Daily Cycle Simulations of Thermally Stratified Flows over Forests

The aim of the present work is to obtain a better understanding of how to model the thermally stratified wind field over a forest during full diurnal cycles. The setup of the study assumes a horizontally homogeneous forest, with the objective of finding a simple and efficient way to model the canopy flow using time-dependent input data, obtained from measurements and mesoscale simulations. With this, new insights can be gained for future microscale modelling of complex forested terrains using mesoscale input data. In terrain without forest a diurnal cycle is commonly simulated by imposing time-dependent ground temperature.
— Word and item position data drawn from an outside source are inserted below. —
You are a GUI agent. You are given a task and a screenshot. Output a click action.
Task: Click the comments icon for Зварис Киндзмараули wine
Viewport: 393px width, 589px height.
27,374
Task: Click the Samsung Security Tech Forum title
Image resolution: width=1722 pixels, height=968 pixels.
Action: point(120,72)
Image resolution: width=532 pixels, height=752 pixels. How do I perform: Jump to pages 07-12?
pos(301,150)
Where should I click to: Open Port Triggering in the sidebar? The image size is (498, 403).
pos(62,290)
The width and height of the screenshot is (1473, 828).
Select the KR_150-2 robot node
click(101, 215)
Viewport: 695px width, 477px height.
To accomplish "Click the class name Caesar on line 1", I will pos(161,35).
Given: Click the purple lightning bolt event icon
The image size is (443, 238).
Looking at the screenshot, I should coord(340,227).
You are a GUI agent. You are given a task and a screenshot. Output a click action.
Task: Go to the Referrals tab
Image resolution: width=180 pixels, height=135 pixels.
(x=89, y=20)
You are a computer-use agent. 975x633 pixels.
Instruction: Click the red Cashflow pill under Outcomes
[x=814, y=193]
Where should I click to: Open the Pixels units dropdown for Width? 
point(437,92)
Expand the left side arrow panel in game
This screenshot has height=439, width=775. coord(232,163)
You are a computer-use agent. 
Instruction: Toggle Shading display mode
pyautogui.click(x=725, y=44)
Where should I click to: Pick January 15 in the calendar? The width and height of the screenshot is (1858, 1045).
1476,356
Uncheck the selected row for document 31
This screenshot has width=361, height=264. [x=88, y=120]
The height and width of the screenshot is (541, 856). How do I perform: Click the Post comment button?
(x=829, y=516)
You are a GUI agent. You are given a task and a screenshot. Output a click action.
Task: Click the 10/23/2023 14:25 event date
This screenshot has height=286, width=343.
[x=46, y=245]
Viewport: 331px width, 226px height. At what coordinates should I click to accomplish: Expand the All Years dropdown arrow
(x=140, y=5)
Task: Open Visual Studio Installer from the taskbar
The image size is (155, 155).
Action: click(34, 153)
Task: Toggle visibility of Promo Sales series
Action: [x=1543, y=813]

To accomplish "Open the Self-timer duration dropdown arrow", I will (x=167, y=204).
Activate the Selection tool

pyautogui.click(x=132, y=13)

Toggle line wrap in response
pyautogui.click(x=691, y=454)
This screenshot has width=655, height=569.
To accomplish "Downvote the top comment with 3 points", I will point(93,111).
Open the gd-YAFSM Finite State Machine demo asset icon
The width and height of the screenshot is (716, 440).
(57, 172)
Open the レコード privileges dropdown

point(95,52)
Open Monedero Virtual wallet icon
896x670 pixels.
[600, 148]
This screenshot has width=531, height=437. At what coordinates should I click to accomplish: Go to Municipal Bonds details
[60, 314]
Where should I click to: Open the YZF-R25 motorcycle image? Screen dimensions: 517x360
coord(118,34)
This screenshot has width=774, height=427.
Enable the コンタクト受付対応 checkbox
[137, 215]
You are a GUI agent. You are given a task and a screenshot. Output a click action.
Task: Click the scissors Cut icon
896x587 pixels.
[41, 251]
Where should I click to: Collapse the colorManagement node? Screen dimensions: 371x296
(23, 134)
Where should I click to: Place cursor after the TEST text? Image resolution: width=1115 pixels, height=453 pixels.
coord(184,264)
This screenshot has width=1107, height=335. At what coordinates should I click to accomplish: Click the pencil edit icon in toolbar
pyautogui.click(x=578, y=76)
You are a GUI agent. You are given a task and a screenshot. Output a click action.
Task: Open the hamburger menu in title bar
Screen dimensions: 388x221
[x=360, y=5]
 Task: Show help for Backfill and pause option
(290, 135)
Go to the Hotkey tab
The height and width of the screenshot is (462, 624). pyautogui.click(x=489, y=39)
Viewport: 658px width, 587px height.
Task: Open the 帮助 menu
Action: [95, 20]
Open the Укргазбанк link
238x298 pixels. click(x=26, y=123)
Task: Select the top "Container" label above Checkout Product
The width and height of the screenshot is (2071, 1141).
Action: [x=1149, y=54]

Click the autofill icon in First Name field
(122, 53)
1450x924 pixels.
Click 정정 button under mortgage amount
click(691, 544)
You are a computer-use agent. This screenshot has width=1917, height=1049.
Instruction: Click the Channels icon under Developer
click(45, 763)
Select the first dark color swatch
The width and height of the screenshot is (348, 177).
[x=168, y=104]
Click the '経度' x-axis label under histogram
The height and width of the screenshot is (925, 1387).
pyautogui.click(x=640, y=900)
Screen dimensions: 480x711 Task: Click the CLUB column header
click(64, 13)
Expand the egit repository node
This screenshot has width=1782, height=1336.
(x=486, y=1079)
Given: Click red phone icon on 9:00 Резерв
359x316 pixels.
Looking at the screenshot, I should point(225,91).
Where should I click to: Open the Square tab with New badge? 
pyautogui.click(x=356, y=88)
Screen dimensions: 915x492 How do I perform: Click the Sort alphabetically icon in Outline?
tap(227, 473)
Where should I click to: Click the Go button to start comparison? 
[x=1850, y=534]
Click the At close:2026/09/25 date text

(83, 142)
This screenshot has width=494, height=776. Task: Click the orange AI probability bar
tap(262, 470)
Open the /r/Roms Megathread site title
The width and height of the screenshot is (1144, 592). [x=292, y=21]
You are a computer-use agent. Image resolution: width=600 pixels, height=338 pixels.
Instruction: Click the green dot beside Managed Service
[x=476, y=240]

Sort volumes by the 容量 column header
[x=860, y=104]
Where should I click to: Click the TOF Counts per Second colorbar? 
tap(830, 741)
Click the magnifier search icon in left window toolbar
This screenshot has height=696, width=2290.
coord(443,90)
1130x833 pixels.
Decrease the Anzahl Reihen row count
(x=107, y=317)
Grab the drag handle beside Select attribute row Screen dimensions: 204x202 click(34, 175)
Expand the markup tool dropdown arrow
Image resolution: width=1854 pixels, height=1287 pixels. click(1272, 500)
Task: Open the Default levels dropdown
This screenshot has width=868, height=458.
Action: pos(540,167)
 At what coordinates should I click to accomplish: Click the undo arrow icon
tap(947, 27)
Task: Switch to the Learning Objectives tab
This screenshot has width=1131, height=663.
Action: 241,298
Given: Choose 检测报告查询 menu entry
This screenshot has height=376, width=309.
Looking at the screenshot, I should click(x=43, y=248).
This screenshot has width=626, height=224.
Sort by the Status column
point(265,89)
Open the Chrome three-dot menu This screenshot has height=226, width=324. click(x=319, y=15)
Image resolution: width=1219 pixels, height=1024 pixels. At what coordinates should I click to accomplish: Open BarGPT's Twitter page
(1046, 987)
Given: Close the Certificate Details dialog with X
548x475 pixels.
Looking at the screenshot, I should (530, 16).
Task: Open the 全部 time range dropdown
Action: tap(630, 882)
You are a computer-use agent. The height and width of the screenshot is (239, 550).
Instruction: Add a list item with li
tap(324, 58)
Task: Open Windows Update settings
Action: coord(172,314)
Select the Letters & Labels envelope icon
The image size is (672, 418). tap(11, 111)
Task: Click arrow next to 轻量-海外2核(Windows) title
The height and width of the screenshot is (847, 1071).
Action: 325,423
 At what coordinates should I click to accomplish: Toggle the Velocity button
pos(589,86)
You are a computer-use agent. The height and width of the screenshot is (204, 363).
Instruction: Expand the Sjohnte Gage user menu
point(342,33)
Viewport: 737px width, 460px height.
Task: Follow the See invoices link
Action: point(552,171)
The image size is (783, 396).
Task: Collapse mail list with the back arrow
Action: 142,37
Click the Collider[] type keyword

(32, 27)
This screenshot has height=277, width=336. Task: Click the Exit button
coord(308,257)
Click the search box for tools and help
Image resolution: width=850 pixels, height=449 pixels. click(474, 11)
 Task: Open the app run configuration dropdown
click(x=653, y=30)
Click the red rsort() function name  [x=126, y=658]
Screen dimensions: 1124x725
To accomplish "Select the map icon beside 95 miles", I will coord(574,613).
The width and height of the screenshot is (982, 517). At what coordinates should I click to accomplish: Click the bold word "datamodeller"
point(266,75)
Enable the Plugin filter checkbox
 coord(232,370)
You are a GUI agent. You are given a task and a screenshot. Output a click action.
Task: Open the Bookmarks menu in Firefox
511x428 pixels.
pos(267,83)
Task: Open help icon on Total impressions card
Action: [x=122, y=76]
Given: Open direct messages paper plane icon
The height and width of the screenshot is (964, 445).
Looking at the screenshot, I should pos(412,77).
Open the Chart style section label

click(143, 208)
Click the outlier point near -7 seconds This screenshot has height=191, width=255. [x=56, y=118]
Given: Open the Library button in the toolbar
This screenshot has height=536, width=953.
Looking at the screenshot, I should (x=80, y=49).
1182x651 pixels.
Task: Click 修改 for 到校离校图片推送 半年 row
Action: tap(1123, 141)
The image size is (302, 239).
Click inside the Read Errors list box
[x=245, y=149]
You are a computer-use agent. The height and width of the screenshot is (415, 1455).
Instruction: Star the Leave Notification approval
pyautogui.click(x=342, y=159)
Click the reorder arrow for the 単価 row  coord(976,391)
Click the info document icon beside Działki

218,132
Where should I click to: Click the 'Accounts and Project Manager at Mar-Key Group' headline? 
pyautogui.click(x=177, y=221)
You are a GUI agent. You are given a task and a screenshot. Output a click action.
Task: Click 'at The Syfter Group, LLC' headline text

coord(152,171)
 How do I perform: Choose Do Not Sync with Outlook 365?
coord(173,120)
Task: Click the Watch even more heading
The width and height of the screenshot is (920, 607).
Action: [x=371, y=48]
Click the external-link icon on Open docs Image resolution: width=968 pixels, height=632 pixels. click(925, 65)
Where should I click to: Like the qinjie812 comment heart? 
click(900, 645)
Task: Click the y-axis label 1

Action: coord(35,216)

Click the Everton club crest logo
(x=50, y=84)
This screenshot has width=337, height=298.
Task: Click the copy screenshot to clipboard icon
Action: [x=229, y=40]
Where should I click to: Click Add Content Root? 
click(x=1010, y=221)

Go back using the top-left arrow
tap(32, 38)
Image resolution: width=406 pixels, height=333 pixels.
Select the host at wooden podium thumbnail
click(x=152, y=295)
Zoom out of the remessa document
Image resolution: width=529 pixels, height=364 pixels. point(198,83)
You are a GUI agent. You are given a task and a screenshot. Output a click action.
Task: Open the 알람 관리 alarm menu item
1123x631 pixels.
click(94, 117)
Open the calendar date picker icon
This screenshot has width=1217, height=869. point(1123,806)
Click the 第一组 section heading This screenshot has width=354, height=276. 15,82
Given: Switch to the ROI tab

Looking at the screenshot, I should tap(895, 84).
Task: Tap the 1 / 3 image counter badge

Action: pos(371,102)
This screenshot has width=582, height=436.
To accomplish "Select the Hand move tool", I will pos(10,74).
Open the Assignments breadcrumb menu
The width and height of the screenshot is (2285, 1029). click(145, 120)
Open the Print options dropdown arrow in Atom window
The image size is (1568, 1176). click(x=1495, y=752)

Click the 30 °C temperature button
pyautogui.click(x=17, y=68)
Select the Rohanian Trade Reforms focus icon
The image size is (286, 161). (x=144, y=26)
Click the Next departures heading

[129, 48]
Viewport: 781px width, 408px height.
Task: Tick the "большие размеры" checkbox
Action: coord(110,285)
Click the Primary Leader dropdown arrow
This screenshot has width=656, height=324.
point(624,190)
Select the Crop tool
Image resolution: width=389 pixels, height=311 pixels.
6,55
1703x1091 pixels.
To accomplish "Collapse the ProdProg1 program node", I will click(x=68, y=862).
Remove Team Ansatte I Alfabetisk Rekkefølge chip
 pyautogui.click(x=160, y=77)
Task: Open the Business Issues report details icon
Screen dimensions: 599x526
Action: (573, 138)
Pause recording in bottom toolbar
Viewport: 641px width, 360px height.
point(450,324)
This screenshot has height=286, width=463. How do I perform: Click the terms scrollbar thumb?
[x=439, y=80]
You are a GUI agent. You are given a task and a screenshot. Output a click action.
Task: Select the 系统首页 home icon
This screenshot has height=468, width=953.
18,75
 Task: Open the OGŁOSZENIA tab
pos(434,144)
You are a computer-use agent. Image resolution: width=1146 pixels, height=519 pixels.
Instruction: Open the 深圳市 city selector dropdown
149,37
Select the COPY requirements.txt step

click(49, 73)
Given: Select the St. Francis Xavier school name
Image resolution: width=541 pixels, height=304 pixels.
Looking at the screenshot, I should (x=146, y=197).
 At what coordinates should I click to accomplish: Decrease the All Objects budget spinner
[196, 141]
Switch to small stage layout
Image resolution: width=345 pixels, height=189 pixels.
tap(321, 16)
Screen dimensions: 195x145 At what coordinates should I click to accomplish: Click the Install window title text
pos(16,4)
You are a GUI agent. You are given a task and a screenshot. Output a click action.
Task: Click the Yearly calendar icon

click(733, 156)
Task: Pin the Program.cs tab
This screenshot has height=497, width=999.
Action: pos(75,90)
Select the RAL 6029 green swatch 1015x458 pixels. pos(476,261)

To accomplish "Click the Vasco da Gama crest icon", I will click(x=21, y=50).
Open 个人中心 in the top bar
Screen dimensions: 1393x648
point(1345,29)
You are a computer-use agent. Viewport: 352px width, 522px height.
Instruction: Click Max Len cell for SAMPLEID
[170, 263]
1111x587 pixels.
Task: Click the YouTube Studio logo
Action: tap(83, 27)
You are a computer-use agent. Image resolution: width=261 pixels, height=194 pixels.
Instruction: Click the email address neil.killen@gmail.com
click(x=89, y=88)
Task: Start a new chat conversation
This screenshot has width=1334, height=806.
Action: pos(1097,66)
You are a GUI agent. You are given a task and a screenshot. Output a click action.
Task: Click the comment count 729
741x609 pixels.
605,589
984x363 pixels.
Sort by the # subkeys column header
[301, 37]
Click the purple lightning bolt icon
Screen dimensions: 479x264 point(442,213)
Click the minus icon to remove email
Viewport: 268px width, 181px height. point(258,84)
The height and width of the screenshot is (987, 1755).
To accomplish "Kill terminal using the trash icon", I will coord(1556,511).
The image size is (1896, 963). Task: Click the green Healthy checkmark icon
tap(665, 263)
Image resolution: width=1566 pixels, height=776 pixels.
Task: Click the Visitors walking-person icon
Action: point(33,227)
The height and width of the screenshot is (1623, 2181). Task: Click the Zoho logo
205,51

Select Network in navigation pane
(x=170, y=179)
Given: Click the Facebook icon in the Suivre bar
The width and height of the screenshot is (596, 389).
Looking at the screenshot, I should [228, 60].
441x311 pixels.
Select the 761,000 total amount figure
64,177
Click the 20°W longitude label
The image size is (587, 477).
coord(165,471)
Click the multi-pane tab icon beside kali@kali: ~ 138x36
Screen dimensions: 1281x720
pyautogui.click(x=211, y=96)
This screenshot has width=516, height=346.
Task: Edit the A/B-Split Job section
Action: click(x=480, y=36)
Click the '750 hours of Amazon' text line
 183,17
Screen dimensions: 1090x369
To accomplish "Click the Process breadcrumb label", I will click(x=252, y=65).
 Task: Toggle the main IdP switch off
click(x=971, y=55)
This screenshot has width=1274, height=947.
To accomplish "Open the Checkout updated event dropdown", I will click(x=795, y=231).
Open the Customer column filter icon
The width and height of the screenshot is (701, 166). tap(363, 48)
However, the presence of forests partially isolates the temperature at ground level from the flow above the canopy, making this common approach ineffective. This work proposes imposing the time-dependent net radiation at the forest canopy top to drive the thermal stratification changes along the diurnal cycle. To this end, several full days of simulation are driven by prescribing the net radiative heat flux balance measured on top of the canopy, together with a geostrophic pressure gradient. The advantage of the method is its simplicity and that the input data can be easily obtained from mesoscale modelling. When compared to the observations at the Swedish site Ryningsnas, the new method dramatically improves estimations of wind speed, wind direction and turbulent kinetic energy compared to simulations that only assume neutral stratification. Out of the variables studied, temperature and turbulent heat flux profiles were the ones that qualitatively followed the measurements the best, while wind speed and turbulent kinetic energy showed a larger disagreement.